I serbatoi San Gregorio e San Paolo

In via Dina e Clarenza, a un centinaio di metri da piazza Falconieri, c’è il serbatoio San Gregorio e modesti fabbricati di pertinenza: dalla strada si intravedono gli stipiti di un finestrone di diversa e antica fattura, in passato poteva essere l’ingresso del serbatoio ricavato nel colle Caperrina.

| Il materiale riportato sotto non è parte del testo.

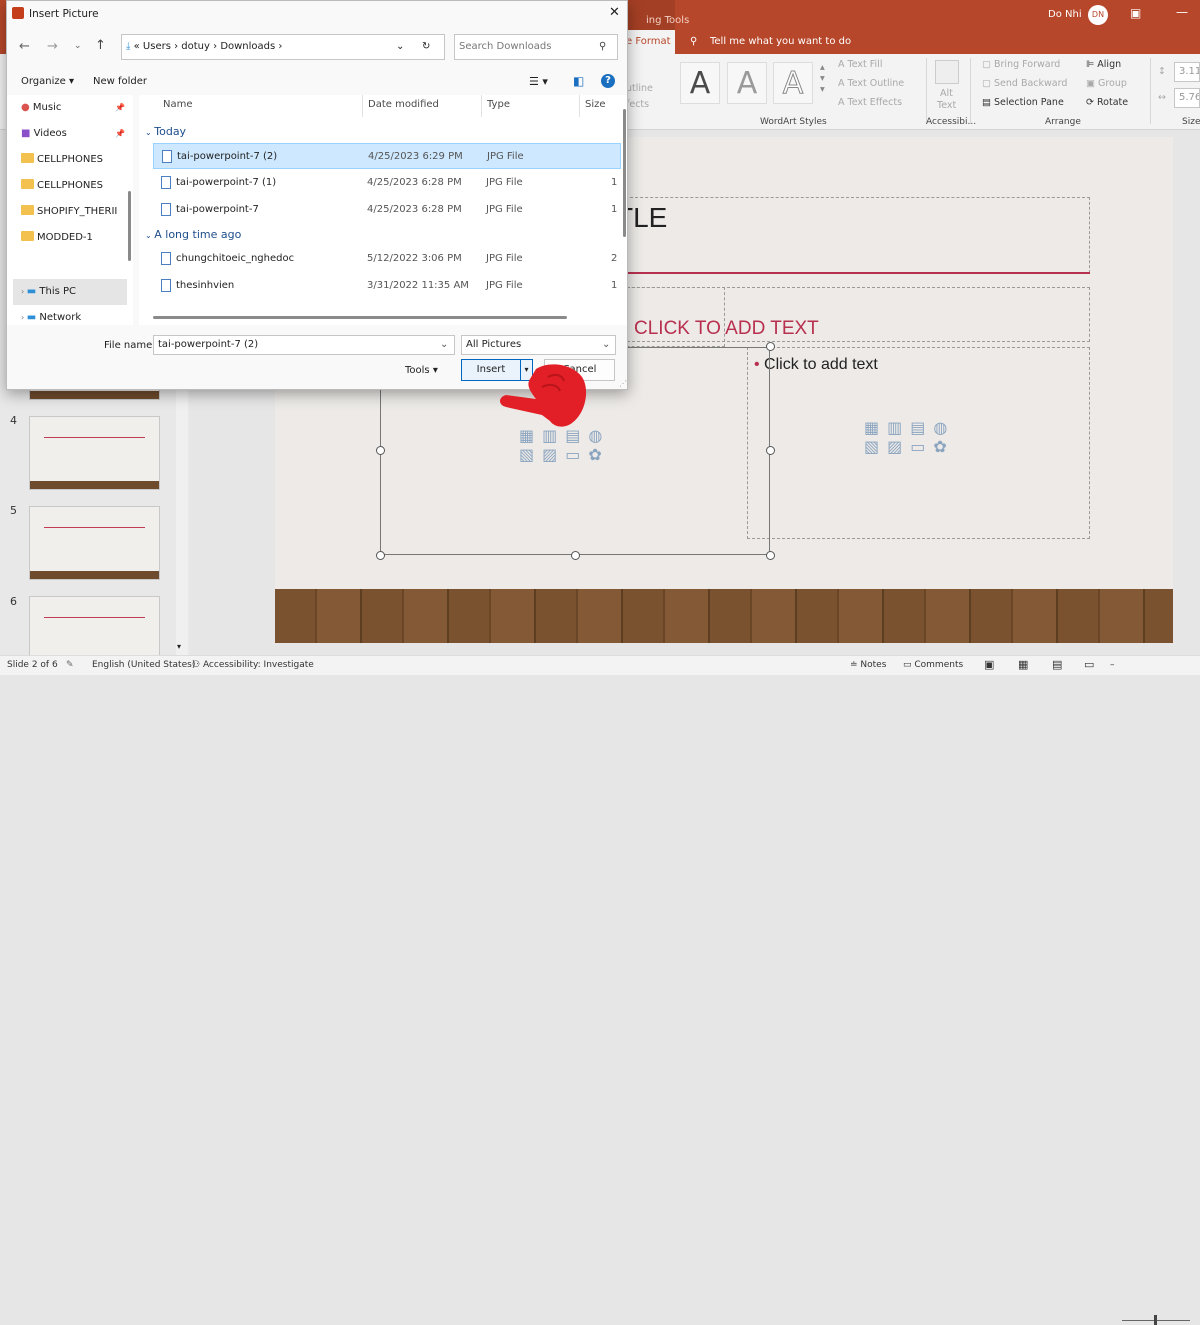 The height and width of the screenshot is (1325, 1200). I want to click on slide-counter: Slide 2 of 6, so click(32, 665).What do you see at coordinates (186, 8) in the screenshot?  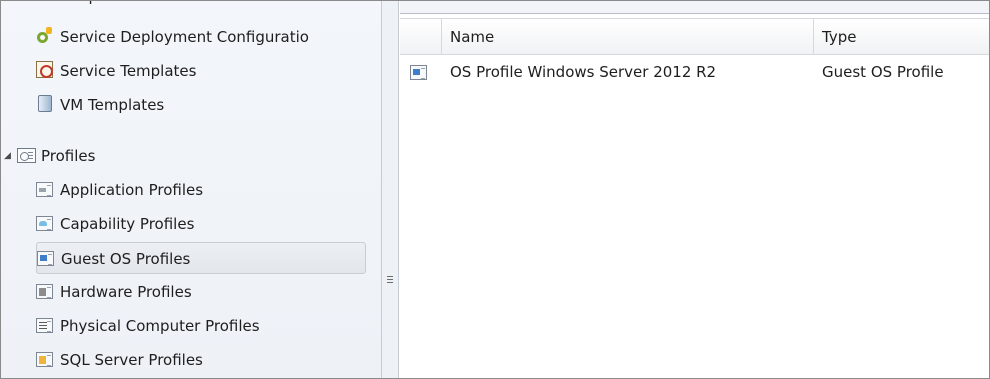 I see `templates-group: Templates` at bounding box center [186, 8]. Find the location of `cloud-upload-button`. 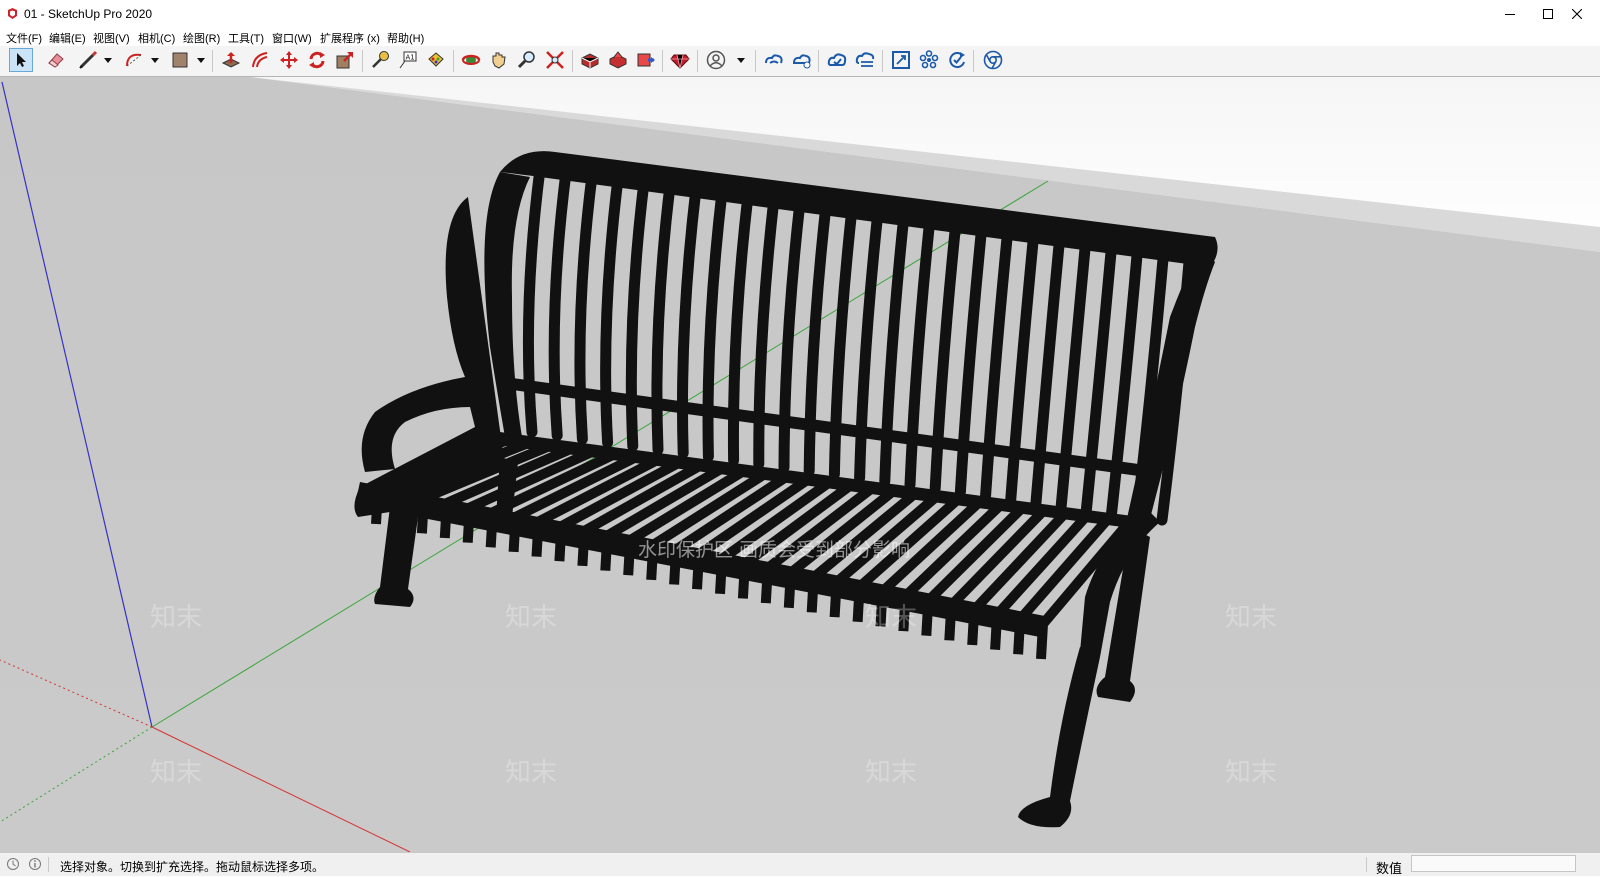

cloud-upload-button is located at coordinates (837, 60).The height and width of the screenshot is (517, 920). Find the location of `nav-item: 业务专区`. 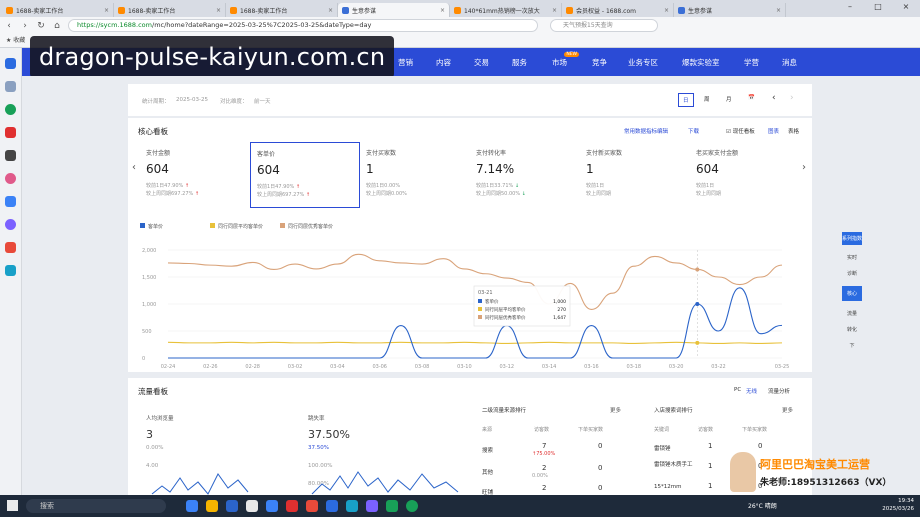

nav-item: 业务专区 is located at coordinates (643, 62).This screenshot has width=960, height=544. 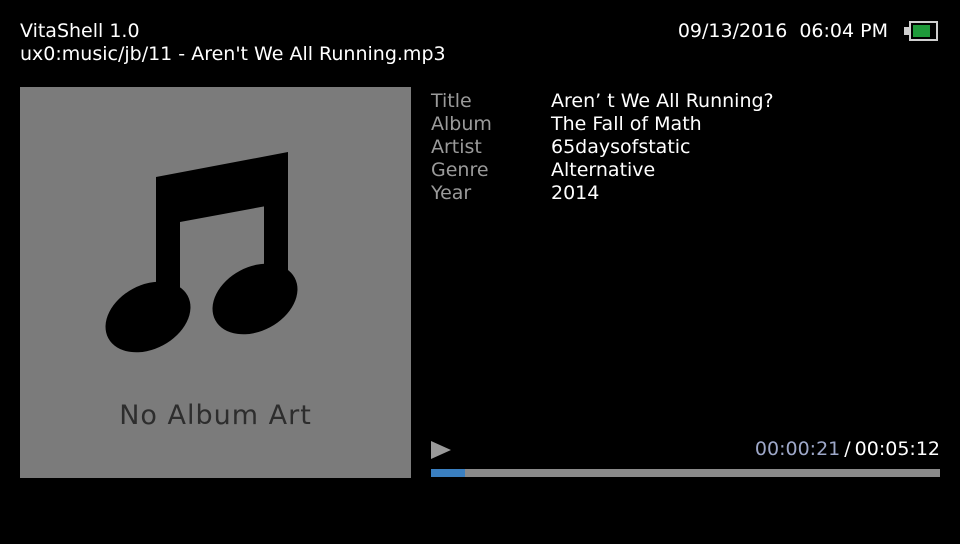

La continuità dell’utilizzo del serbatoio, è attestato nella relazione delle perizie del 8 luglio 1944 e 20 maggio 1946, della Direzione Civico Acquedotto “per la riparazione (per danni bellici) del serbatoio S. Gregorio e delle tubolature delle acque vecchie”, perché il serbatoio “e la rete secondaria, cui esso fa capo, ha una grandissima importanza, oltre che per la rete antincendi anche per i servizi ausiliari […] e per tutti quegli altri servizi, dove non è richiesta acqua potabile”.

Prima dell’entrata in esercizio dell’acquedotto della Santissima e del relativo serbatoio di Torre Vittoria, l’acqua del Camaro doveva risultare inquinata, ma per il suo discreto quantitativo fu utilizzata fino a pochi decenni addietro. Oggi il serbatoio e l’area di pertinenza sono stati messi in vendita dal Comune di Messina.

Dei resti del serbatoio San Paolo indicato sul versante Est di Rocca Guelfonia, attualmente non v’è traccia. 

D’estate vi era un naturale calo della quantità di acqua dalle sorgive pedemontane, già impoverite dalla deforestazione dei Peloritani. Il fabbisogno, specialmente a scopi irrigui, costringeva fraudolentemente gli operatori agricoli a prelevare l’acqua dai condotti comunali o a scavare botteschi anche in prossimità delle sorgive di alimentazione degli acquedotti pubblici. Inoltre, nella gestione delle pubbliche acque erano frequenti i casi di malaffare, gestiti da proprietari terrieri forti di “provvidi” incarichi istituzionali, e da corrotti fontanieri. Frequenti anche episodi di mirato vandalismo e manomissioni. Pertanto si continuava, con difficoltà, a fare uso dell’acqua dei vecchi e profondi pozzi. Da qui la necessità di scavare altri pozzi.   

In quei secoli, l’interesse di “avere l’acqua” prevalse sulla necessità di dotare la città di adeguate fognature pubbliche, la cui mancanza, fu causa  di gravi malattie sociali.

Nell’Ottocento, sull’argomento si accesero dispute culturali e si attuarono metodi e studi empirici; con il progredire delle scienze, prevalse  il convincimento generale che l’acqua delle falde e pozzi era irrimediabilmente inquinata e conseguentemente, dannosa alla salute.  

Nel 1887, verificatasi l’ultima epidemia di colera, i pozzi furono definitivamente chiusi. L’anno dopo iniziarono i lavori di sostituzione dei tubi dei vecchi acquedotti con tubi di ghisa.

All’ing. Giuseppe Carollo fu affidato lo studio di un sistema di fognatura razionale secondo i dettami d’igiene dell’epoca. Dopo il 1908 con il nuovo piano regolatore della città iniziò la costruzione della complessa opera.

Per Messina iniziava un’altra svolta storica: gli amministratori “rivolsero la loro attenzione” alle ricche sorgenti esistenti fuori dall’ambito comunale (Ferraro, Fiumedinisi, le sorgive dell’Ovest –tra la galleria Peloritana e il Niceto-, le Bocche D’acqua dell’alto Niceto): fu il primo passo per la progettazione nel 1895 e, “dopo inaudite battaglie con gli oppositori”, la realizzazione dell’acquedotto della “Santissima”.